The distance is an external measurement.

A return wall 900 high (ie the height of the window) x 2 bricks wide will easily provide sufficient resistance moment to counter the applied moment caused by the wind.

If the window is only 1200 wide, there won't be much load on the lintel and 100 bearings on both skins would be OK.
 
On our current job the S.E. is asking for 250mm end bearings on the extra heavy duty lintels we are installing.

If he's asking for 250 bearings, how wide is the opening?

Even Catnic, with their heavy-duty fabricated lintels only require 200 bearing.

Either this is another ar$e covering exercise by your client's SE, or the SE doesn't know his job/can't be bothered to do proper calcs.
 
On our current job the S.E. is asking for 250mm end bearings on the extra heavy duty lintels we are installing.

If he's asking for 250 bearings, how wide is the opening?

Even Catnic, with their heavy-duty fabricated lintels only require 200 bearing.

Either this is another ar$e covering exercise by your client's SE, or the SE doesn't know his job/can't be bothered to do proper calcs.
Bear in mind these are CX EXTRA heavy duty fellas.

The floor load is directly above both openings and is a 6m span.

The openings are both less than 2m.

The SE is pretty good (Mike Abbott) and is respected at Staffs building control.

Floor, roof and wall loads amount to 51.5kn.
 
Floor, roof and wall loads amount to 51.5kn.

Factored or unfactored?

Either way, I wouldn't say it's an unusually heavy load.

As a matter of interest, is the beam bearing on brick/cavity/brick or is it brick/cavity/aac block or 225 brick? Just curious.
 
The requirement for a return is to provide a degree of lateral stability, in particular against the wind load on the flank wall of the extension.

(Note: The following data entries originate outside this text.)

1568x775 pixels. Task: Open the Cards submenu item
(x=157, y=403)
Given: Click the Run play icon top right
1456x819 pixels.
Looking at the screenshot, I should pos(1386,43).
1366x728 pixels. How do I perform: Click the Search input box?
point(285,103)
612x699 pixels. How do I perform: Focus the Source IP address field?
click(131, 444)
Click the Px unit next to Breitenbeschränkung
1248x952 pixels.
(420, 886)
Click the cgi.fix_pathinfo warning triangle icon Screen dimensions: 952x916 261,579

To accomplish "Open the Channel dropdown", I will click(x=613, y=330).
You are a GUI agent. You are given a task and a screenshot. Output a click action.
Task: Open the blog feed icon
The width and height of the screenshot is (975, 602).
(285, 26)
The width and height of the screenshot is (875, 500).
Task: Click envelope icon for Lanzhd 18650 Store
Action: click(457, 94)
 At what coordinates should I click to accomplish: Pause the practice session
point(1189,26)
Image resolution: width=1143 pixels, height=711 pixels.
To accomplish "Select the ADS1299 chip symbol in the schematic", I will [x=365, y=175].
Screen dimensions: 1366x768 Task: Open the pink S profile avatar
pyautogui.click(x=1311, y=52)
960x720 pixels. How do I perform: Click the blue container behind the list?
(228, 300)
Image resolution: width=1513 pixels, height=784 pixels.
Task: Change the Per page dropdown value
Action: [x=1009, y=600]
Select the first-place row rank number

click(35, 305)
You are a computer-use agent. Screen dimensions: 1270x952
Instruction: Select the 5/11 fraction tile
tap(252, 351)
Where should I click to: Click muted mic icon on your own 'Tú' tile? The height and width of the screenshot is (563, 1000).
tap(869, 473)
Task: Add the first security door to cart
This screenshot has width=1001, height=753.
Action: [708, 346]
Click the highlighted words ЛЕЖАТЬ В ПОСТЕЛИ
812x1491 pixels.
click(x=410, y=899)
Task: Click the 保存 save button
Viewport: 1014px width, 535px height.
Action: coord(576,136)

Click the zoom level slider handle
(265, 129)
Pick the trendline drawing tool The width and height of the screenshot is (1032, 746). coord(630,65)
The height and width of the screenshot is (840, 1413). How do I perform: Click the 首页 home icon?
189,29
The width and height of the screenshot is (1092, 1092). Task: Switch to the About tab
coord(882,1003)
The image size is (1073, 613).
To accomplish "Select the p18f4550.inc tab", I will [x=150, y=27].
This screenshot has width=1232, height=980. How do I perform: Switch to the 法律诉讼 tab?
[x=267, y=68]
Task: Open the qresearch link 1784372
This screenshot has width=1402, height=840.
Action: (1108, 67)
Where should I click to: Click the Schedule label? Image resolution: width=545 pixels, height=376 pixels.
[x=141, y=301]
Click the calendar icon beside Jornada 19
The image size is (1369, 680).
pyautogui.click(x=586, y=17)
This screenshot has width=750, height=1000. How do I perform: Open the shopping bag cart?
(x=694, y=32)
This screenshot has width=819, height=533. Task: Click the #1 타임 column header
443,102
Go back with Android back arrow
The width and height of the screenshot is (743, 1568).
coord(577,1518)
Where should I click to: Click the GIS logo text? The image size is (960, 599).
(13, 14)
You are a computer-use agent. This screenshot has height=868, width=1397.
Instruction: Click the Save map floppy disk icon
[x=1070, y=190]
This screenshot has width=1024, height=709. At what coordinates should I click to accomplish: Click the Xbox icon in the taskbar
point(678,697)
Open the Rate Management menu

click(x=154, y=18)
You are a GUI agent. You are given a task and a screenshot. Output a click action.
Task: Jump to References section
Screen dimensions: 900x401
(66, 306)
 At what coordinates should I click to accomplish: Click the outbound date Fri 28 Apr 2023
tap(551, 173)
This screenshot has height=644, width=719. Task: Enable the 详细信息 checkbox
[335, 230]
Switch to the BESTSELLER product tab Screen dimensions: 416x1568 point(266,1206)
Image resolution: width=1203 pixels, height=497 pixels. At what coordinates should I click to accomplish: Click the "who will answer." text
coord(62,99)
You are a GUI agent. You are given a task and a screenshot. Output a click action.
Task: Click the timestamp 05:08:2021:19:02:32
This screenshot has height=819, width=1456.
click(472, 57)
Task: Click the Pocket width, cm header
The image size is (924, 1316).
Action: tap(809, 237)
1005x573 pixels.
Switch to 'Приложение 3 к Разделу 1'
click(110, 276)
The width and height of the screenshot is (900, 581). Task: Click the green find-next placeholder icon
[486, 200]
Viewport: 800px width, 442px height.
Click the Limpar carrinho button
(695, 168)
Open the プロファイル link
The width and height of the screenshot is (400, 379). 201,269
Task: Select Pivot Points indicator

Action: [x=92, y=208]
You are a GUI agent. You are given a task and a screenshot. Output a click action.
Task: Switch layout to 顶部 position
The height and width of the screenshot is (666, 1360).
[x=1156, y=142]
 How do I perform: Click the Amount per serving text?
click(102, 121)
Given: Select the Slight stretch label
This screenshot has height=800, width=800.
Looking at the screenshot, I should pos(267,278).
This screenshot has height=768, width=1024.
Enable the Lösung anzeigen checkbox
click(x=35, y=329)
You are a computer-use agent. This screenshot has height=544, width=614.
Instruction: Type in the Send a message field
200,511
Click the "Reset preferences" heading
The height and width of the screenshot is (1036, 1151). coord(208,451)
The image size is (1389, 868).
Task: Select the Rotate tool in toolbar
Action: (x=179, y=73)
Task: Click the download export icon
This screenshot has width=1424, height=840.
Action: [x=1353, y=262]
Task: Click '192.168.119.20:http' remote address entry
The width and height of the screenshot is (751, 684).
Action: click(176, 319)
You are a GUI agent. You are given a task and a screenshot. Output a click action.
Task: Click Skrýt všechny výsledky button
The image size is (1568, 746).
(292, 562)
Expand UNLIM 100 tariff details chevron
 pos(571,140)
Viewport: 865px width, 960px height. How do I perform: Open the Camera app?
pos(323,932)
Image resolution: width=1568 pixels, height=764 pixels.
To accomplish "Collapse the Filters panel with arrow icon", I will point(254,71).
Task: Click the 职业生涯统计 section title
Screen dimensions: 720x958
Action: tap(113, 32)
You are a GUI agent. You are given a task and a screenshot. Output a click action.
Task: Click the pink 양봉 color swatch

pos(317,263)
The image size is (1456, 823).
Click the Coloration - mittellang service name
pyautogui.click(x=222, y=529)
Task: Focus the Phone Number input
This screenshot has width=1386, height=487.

The distance is an external measurement.

A return wall 900 high (ie the height of the window) x 2 bricks wide will easily provide sufficient resistance moment to counter the applied moment caused by the wind.

If the window is only 1200 wide, there won't be much load on the lintel and 100 bearings on both skins would be OK.
Ah.

So would this not work:

screenshot_2.png


Grey are the existing house walls. And just realised I've not shown the external width of the return at the top - it'd be about 600mm.

The 2100mm opening is about the same in height - patio doors.
 
As a matter of interest, is the beam bearing on brick/cavity/brick or is it brick/cavity/aac block or 225 brick? Just curious.
105mm brick - 110mm cavity - 3.5n fibolite block.

Assuming 51Kn was an unfactored load, on reflection I think he's about right. It's the inner skin that is the weak side. Technically it could have been slightly less, but not much - and of course I don't have to take the responsibility!
 
Grey are the existing house walls. And just realised I've not shown the external width of the return at the top - it'd be about 600mm.

The 2100mm opening is about the same in height - patio doors.

As the projection of that part is only 2.1m from the original wall, the wind load on the 600 return will be quite low. Even with a 2100 door height, that could be shown to work.

If you ensure that the (flat?) roof is adquately tied by straps to all the new and existing walls, the roof then acts like a rigid diaphragm, and will help to spread the wind load around all the returns; each return then plays a part in sharing the horizontal load.